Print each entry word for word.

Stored records:
━━━━

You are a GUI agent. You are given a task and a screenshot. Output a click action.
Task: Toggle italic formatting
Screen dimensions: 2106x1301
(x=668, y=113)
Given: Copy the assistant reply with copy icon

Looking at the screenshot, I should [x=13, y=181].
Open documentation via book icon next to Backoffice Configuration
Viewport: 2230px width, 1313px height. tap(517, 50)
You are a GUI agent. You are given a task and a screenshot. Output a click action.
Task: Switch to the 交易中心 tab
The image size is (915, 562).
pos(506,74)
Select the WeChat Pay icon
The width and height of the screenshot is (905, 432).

━━━━

• _Solution below_
You are a GUI agent. You are given a task and a screenshot. Output a click action.
Task: Toggle italic formatting
Screen dimensions: 2106x1301
(x=668, y=113)
Given: Copy the assistant reply with copy icon

Looking at the screenshot, I should [x=13, y=181].
Open documentation via book icon next to Backoffice Configuration
Viewport: 2230px width, 1313px height. tap(517, 50)
You are a GUI agent. You are given a task and a screenshot. Output a click action.
Task: Switch to the 交易中心 tab
The image size is (915, 562).
pos(506,74)
Select the WeChat Pay icon
The width and height of the screenshot is (905, 432).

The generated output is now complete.